Publication number: US20120259393A1
Application number: US13/273,598
Authority: US
Inventors: Alim Louis Benabid; Guillaume Charvet
Original assignee: Commissariat a lEnergie Atomique et aux Energies Alternatives CEA
Current assignee: Commissariat a lEnergie Atomique et aux Energies Alternatives CEA
Priority date: 2011-04-08
Filing date: 2011-10-14
Publication date: 2012-10-11

Abstract

The invention relates to an implantable device for optically stimulating the brain of a person or an animal, the device comprising:

- a light source emitting in the near infrared range; and
- a light guide that is implantable in the brain of a person or an animal, the light guide being provided with a sheath of biocompatible material and having a proximal end for receiving the light emitted by the source, and a distal end for delivering said light to the inside of the brain.

Description

FIELD OF THE INVENTION

The present invention relates to the field of deep stimulation of the brain of a human or an animal.

BACKGROUND OF THE INVENTION

Deep brain stimulation is a therapeutic technique involving implanting a device for stimulating specific portions of the brain.
It is thus possible to improve various troubles, e.g. associated with depression, Alzheimer's disease, or Parkinson's disease.
In particular, the invention relates to the field of deep brain stimulation by optical irradiation.
Deep optical irradiation of the brain has already been proposed, in particular for treating Parkinson's disease.
For this purpose, proposals have already been made to irradiate biomolecular structures of the brain optically, and in particular to irradiate target cells that possess photosensitive proteins, with this being done by means of a device that is suitable for implanting in the brain (US 2009/0118800).
Nevertheless, the technique proposed in that document is relatively complex insofar as it implements a grid of openings through which light is or is not delivered to the brain, depending on selected parameters. When treating Parkinson's disease, the grid is used to determine the location in the brain to which light is to be sent in order to improve the treatment of the patient (cf. paragraph [0041] of that document). This provides a better profile for the stimulus that is to be applied to the patient under consideration. Without the grid, it can be understood that the treatment would probably be much less effective since it would not be known exactly where optical radiation is being sent to treat the patient.
Furthermore, the proteins of the cells targeted by the optical irradiation need to be provided with carrier ion channels of a zone that can be activated by optical irradiation (photosensitive proteins).
Another technique makes it possible to omit a step seeking to make the proteins of the target cells photosensitive with that technique.
Thus, the article by Victoria E. Shaw et al., “Neuroprotection of mid-brain dopaminergic cells in MPTP-treated mice after near-infrared light treatment”, J. of Comparative Neurology, 518:25-40 (2010), proposes optically irradiating a mouse with a lamp that emits in the near-infrared range in order to treat Parkinson's disease.
Nevertheless, the lamp needs to emit at relatively high power in order to irradiate all zones of the brain substantially. Such irradiation can give rise to undesirable side effects, such as burns or the destruction of certain cells. That technique is therefore difficult to envisage using in the treatment of an animal or a human being.

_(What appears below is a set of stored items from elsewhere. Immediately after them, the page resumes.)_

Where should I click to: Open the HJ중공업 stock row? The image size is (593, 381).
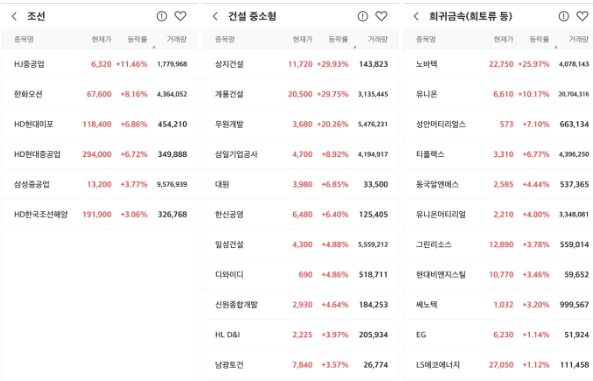tap(99, 64)
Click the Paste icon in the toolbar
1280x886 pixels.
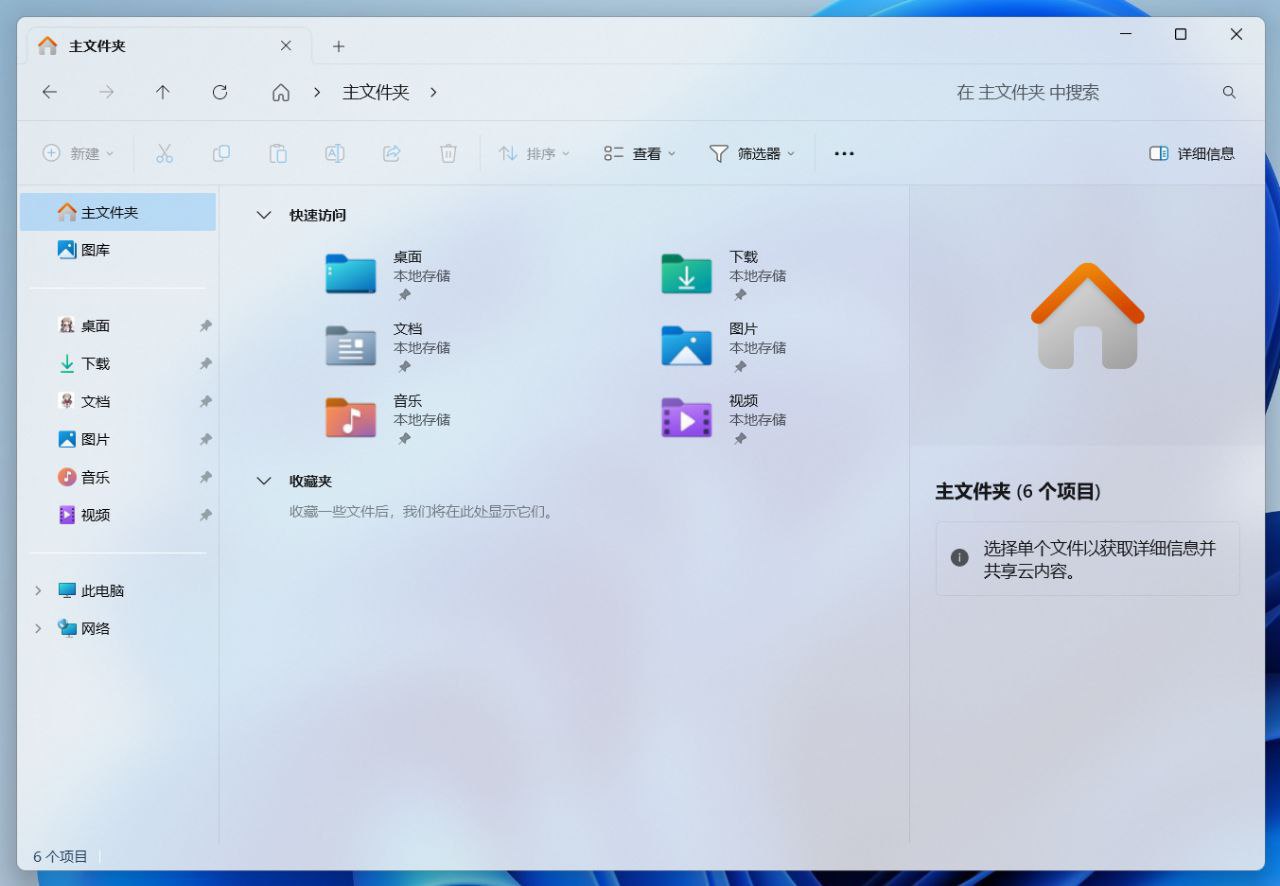coord(277,153)
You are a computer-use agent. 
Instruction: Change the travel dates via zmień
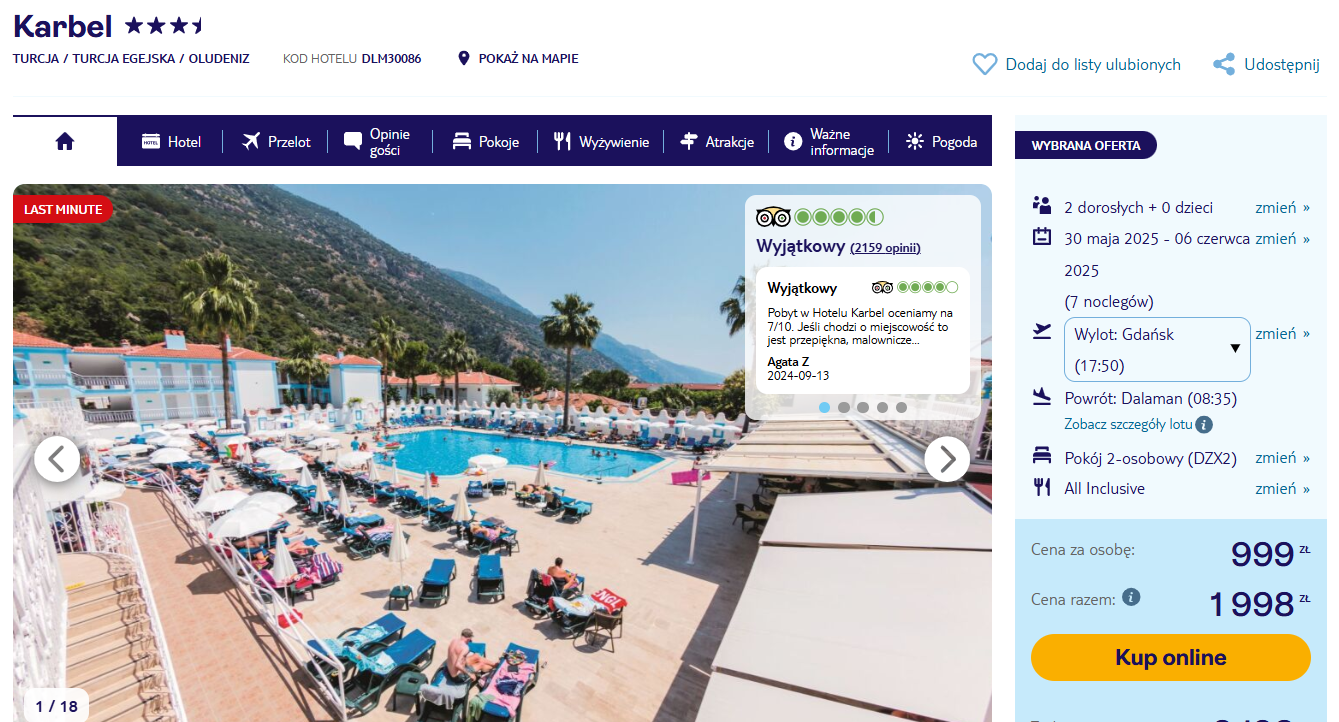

OBJECT AND SUMMARY OF THE INVENTION

The invention proposes a solution for mitigating at least one of the above-mentioned drawbacks.
In order to achieve this object, the invention provides an implantable device for optically stimulating the brain of a person or an animal, the device comprising:

The device may also provide other technical characteristics, taken singly or in combination:

- diffuser means are provided at the distal end of the light guide for diffusing the light delivered by the light guide
- the diffuser means are made of a material in which the reduced diffusion coefficient is greater than 0.1 per centimeter (cm⁻¹), preferably lying in the range 1 cm⁻¹to 50 cm⁻¹, and the absorption coefficient is less than 10 cm⁻¹, and preferably less than 1 cm⁻¹;
- the diffuser means present a dimension of less than 5 millimeters (mm) in a direction perpendicular to the longitudinal axis of the light guide, e.g. a dimension lying in the range 1 mm to 5 mm;
- the light guide is a flexible light guide, such as an optical fiber;
- the light source is arranged in such a manner as to emit light at a wavelength lying in the range 650 nanometers (nm) to 950 nm, e.g. 670 nm:
- a confinement housing of biocompatible material is provided that is suitable for implanting in or on the skull or under the scalp of the person or animal and that includes at least coupler means for coupling the light emitted by the source with the proximal end of the light guide;
- the light source is housed in the confinement housing;
- the confinement housing also includes an internal control unit for controlling at least the intensity of the light emitted by the light source;
- an external control unit is provided for controlling the internal control unit, said external control unit being designed to be applied in register with the confinement housing;
- another confinement housing is provided that includes the light source, said other confinement housing being designed to be applied in register with the implantable confinement housing in such a manner that the coupler means can receive the light emitted by the light source;
- the other confinement housing includes a control unit for controlling at least the intensity of the light emitted by the light source; and
- releasable connection means are provided between said housing and the proximal end of the light guide.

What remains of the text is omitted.